--- Start of Excerpted records ---

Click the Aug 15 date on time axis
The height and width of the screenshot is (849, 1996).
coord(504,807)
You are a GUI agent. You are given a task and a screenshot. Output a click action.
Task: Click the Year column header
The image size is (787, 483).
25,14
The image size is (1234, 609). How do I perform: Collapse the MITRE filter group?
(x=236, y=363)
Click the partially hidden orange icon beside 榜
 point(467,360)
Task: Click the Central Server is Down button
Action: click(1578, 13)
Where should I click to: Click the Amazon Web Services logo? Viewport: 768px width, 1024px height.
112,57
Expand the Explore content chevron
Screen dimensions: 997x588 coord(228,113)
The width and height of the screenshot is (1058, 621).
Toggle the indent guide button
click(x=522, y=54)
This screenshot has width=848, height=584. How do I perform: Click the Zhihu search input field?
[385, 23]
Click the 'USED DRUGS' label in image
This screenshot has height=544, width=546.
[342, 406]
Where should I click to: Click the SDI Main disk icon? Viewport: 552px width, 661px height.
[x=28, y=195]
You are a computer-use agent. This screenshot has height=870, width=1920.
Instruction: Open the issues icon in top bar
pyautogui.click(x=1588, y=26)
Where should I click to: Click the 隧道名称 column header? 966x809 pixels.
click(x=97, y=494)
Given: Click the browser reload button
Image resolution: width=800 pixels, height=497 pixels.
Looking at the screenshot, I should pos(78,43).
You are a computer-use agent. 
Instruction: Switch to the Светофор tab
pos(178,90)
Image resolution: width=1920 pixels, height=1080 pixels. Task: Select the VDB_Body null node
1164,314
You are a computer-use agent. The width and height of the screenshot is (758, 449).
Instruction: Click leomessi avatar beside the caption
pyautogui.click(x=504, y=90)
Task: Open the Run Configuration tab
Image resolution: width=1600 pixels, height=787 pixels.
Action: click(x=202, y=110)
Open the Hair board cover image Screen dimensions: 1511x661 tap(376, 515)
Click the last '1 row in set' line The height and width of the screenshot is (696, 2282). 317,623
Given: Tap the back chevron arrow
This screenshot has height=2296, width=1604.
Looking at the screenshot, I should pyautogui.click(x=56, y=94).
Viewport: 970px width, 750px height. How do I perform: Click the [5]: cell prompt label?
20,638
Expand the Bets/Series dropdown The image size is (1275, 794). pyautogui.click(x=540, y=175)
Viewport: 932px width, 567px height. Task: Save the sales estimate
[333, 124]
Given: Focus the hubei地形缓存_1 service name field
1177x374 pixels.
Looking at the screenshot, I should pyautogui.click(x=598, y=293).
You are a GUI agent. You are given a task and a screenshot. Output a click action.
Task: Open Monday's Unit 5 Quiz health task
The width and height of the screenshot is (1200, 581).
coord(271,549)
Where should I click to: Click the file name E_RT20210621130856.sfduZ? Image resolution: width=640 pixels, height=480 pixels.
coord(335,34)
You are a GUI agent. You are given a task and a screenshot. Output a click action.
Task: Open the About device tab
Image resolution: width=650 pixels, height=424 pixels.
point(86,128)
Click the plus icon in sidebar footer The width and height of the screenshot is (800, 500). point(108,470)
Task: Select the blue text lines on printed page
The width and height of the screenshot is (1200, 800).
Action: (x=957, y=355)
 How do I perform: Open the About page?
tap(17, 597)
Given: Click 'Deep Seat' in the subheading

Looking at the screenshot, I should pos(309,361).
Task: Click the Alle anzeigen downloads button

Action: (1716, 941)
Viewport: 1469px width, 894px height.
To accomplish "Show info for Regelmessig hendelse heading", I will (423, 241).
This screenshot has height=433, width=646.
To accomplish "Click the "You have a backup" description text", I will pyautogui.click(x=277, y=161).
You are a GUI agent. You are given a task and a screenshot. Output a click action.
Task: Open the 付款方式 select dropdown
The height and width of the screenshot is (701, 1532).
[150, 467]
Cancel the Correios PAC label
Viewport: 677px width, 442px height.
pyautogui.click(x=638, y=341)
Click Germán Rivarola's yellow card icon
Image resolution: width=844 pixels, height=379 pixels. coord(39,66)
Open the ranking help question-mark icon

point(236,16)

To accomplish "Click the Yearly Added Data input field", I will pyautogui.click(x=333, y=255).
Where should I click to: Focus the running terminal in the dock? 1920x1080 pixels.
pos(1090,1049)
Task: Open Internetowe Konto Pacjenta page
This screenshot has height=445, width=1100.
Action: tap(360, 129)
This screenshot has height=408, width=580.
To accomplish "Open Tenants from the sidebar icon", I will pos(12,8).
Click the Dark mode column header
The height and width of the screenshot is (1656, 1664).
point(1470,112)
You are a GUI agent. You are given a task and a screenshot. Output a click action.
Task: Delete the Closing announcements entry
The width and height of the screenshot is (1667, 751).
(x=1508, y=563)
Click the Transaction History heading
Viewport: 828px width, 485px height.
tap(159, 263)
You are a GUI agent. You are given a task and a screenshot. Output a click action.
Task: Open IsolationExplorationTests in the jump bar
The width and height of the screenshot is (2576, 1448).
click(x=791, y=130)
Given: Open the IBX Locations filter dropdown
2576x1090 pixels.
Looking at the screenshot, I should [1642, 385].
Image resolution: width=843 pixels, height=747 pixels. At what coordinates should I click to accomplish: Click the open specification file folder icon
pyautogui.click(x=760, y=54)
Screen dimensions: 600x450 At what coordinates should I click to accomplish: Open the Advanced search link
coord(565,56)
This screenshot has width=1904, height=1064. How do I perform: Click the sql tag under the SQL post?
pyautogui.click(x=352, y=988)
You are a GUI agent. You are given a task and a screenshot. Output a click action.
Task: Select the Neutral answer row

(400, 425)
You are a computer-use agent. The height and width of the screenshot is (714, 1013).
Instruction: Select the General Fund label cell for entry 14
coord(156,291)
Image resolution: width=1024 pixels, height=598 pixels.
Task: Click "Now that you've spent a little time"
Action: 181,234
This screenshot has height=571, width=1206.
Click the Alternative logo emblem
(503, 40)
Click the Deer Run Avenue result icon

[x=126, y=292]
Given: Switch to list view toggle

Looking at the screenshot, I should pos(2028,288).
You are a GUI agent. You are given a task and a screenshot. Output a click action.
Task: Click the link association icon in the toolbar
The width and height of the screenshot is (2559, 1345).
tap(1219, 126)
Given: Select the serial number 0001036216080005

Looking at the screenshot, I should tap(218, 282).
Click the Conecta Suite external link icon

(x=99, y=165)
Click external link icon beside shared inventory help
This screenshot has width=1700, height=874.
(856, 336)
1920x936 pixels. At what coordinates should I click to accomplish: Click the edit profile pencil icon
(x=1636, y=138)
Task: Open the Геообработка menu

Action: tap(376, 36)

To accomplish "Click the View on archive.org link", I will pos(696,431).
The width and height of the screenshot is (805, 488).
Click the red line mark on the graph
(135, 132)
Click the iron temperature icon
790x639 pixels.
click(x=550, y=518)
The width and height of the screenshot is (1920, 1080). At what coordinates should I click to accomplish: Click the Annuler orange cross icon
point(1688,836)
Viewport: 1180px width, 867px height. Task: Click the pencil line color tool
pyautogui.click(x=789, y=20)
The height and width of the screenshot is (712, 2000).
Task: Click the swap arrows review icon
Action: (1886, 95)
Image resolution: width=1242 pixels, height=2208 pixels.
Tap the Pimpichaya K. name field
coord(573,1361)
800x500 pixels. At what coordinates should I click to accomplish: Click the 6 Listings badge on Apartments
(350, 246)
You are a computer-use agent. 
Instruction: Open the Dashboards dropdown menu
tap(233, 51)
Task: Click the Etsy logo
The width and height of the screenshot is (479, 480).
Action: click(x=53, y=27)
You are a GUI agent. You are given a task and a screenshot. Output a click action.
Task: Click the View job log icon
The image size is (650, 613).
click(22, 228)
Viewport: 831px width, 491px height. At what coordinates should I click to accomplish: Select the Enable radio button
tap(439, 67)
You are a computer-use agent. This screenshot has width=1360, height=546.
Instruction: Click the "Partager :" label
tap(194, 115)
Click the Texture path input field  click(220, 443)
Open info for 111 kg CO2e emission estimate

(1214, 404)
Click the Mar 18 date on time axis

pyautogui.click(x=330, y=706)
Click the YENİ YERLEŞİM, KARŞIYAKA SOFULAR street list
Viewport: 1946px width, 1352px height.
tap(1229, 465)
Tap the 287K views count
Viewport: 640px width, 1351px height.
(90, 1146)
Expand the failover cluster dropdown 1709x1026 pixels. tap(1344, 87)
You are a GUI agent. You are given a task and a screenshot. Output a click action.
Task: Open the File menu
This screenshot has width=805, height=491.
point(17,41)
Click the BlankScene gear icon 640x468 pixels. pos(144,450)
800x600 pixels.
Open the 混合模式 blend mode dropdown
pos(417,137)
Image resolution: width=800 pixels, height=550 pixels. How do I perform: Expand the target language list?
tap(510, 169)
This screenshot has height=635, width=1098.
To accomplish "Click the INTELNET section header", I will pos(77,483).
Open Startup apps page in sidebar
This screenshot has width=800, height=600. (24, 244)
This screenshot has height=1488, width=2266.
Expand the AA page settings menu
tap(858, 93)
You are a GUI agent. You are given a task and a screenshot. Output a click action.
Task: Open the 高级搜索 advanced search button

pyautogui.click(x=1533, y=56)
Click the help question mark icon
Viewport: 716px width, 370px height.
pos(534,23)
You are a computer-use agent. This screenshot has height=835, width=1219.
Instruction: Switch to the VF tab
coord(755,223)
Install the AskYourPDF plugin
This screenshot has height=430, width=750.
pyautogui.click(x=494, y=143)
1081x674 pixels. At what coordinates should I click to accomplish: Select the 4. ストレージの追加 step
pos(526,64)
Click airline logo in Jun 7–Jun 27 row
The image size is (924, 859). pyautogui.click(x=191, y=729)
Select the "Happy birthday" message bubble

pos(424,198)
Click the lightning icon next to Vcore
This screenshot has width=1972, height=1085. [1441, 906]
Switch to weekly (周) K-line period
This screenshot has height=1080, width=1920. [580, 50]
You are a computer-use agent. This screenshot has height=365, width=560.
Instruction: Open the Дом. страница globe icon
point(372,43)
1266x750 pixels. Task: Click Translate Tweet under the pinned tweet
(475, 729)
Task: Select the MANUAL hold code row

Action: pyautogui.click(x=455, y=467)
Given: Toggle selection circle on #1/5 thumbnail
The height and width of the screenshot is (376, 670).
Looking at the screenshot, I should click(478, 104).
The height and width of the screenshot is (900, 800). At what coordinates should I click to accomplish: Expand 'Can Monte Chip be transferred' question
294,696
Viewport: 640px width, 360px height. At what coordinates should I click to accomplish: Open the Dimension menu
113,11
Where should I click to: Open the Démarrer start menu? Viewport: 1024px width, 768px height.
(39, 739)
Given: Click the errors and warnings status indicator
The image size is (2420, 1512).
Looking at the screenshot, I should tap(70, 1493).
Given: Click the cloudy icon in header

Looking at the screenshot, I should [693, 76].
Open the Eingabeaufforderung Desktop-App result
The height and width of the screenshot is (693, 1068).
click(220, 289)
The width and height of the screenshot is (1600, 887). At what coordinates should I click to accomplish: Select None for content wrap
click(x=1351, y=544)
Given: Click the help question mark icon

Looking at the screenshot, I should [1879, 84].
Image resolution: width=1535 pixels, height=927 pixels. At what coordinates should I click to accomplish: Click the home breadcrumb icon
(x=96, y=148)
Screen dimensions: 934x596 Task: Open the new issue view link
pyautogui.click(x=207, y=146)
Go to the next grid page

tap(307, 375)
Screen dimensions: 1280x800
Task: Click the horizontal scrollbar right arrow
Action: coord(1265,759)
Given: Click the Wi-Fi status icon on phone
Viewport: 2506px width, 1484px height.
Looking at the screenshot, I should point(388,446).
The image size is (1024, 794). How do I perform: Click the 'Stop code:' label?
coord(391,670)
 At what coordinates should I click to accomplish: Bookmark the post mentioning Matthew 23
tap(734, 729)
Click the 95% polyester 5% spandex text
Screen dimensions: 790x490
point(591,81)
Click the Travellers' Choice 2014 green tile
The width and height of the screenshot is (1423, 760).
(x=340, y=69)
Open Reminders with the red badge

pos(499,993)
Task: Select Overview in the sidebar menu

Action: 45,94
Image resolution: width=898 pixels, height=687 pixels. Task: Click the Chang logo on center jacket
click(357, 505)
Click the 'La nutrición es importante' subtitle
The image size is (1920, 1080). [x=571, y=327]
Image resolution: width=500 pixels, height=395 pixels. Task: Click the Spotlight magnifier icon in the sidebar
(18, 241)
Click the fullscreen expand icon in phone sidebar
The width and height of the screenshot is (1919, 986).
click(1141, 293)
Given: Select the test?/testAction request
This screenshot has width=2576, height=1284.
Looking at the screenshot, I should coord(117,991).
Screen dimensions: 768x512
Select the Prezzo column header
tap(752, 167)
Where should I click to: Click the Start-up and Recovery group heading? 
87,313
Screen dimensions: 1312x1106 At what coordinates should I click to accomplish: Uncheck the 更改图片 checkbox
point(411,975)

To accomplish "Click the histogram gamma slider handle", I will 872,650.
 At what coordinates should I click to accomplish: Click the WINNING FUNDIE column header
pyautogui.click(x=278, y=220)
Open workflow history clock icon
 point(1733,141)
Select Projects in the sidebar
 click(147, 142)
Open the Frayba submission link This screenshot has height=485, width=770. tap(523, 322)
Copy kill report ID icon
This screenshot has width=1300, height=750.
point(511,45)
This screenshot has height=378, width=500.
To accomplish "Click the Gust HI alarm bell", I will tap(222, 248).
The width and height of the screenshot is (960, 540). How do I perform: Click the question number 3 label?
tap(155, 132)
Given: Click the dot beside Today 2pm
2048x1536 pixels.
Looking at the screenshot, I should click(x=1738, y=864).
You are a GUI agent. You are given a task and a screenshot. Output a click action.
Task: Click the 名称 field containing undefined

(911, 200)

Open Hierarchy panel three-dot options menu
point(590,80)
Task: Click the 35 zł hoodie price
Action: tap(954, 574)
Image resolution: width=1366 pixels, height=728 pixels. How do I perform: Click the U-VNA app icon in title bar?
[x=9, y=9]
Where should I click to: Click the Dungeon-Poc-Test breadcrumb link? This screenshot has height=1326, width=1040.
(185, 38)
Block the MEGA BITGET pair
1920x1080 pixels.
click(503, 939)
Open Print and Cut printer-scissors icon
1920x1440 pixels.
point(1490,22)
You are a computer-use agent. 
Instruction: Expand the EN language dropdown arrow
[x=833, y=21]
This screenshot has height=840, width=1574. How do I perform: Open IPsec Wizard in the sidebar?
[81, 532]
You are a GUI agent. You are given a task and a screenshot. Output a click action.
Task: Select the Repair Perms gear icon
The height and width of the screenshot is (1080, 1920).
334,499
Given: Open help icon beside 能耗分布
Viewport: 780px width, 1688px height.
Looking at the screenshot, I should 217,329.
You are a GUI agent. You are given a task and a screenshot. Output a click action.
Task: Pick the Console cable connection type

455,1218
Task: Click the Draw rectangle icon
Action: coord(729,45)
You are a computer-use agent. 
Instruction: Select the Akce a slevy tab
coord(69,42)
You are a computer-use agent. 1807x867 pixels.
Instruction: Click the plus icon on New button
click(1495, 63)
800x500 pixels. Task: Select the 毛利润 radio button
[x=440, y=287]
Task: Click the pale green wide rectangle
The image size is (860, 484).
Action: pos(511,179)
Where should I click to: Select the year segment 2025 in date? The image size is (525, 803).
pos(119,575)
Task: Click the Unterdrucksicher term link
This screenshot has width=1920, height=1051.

--- End of Excerpted records ---

**Exercise directions:**
Please reproduce the rows from the start up to and including the line with "click(x=522, y=54)", swapping "screenshot" for "image" and leaving everything else as it is.

**Result below:**
Click the Aug 15 date on time axis
The height and width of the image is (849, 1996).
coord(504,807)
You are a GUI agent. You are given a task and a image. Output a click action.
Task: Click the Year column header
The image size is (787, 483).
25,14
The image size is (1234, 609). How do I perform: Collapse the MITRE filter group?
(x=236, y=363)
Click the partially hidden orange icon beside 榜
 point(467,360)
Task: Click the Central Server is Down button
Action: click(1578, 13)
Where should I click to: Click the Amazon Web Services logo? Viewport: 768px width, 1024px height.
112,57
Expand the Explore content chevron
Screen dimensions: 997x588 coord(228,113)
The width and height of the image is (1058, 621).
Toggle the indent guide button
click(x=522, y=54)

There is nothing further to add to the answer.